En las visiones de Emmerick, la Iglesia romana se encontraba en un momento de repliegue, de retroceso. Muchos eran los embates que tenía que afrontar. Por un lado, la masonería trataba de minarla desde fuera, pues había "una gran cantidad de hombres que trabajan por invertirla (…) y con ellos, los apóstatas". Pero lo más terrible era que los masones también se encontraban dentro de la Iglesia, pues Ana Catalina vio "con horror que entre ellos había sacerdotes católicos", entregados a dicha labor "sin descanso".

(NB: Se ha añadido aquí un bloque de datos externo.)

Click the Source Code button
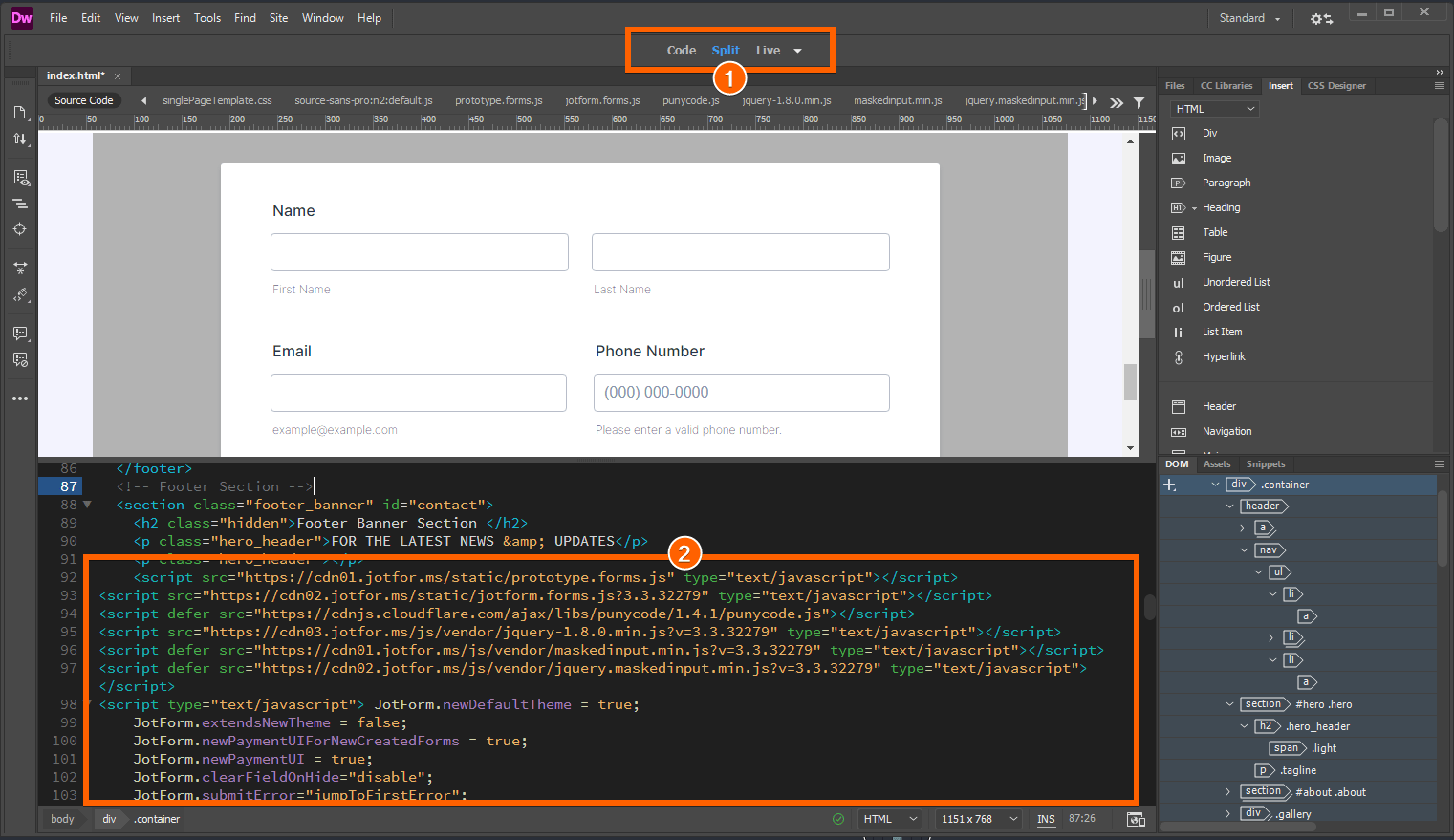 (84, 100)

Y es que entre el clero, y en general en el seno de la Iglesia, se había abierto paso la herejía. "Una gran cantidad de eclesiásticos castigados de excomunión se adhieren a opiniones sobre las que pesa el anatema", sin que a ellos les importase gran cosa, pues tenían en más sus propias opiniones que la obediencia debida al Papa. Lo importante era aplicar el principio de "vive y deja vivir", que hacía simpática a la Iglesia a los ojos del mundo. Entre tanto, y mediante la insidia, se iba poniendo cerco a la verdadera religión. Roma era cuestionada por los propios católicos, además de soportar los indisimulados ataques de los enemigos más directos: "De nuevo tuve la visión en la que la iglesia de San Pedro era minada, siguiendo un plan hecho por la secta secreta, al mismo tiempo que era deteriorada por las tormentas".

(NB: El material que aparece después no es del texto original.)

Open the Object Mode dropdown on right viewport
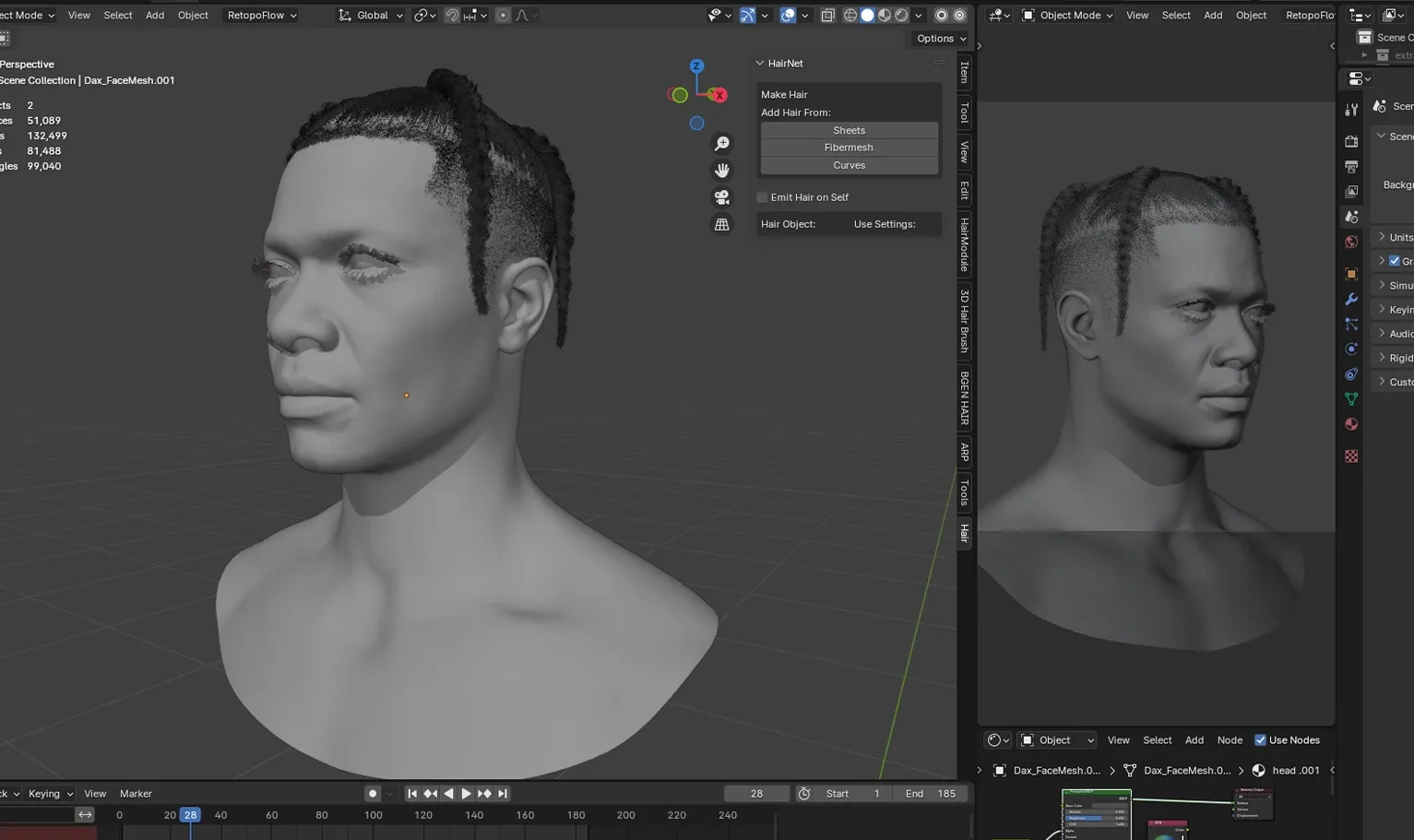This screenshot has width=1414, height=840. (1066, 15)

Subrepticiamente, se había operado una división en el interior de la Iglesia. Muchos abandonaban las tradiciones y se sumaban jubilosos a las novedades, asegurando que, de este modo, "las cosas son más bonitas y más naturales". Y todo ello obedecía a un plan preestablecido, "y este plan tenía, en Roma misma, a sus promotores entre los prelados". El Papa "estaba rodeado de falsos amigos que a menudo hacían lo contrario de lo que decía", lo que ignoraba el santo padre. Sin embargo, el Cielo le distinguiría con el don de la profecía y con visiones.
El catolicismo se hallaba en un momento crítico. Dentro de la propia Iglesia los sacerdotes guardaban silencio sobre la cruz y sobre el sacrificio, sobre el mérito y el pecado; se presentaba a Cristo como "el amigo de los hombres y de los niños; su vida no tenía más valor que como 'enseñanza', su Pasión era ‘ejemplo de virtud’ y su muerte tenía por único sentido la caridad". La verdadera fe moría ante el asalto de las luces y bajo el régimen de "la libertad y la tolerancia".
Ana Catalina vio "comunidades católicas oprimidas, vejadas y encarceladas; había muchas iglesias cerradas". La Iglesia se convertiría en objeto del odio popular, cuando "el pueblo salvaje e ignorante interviniera con violencia". El ataque contra Roma vendría de parte de las autoridades y también del populacho otrora cristiano. La situación de la comunidad cristiana era agónica: "Toda la parte anterior de la Iglesia estaba destruida: no quedaba en pie más que el santuario, con el Santísimo Sacramento, cuya devoción había sido olvidada".
La situación de la Iglesia se degradaría hasta el punto de que demandaría la intervención de la Virgen María, que, extendiendo su manto, ahuyentaría al enemigo de su Hijo.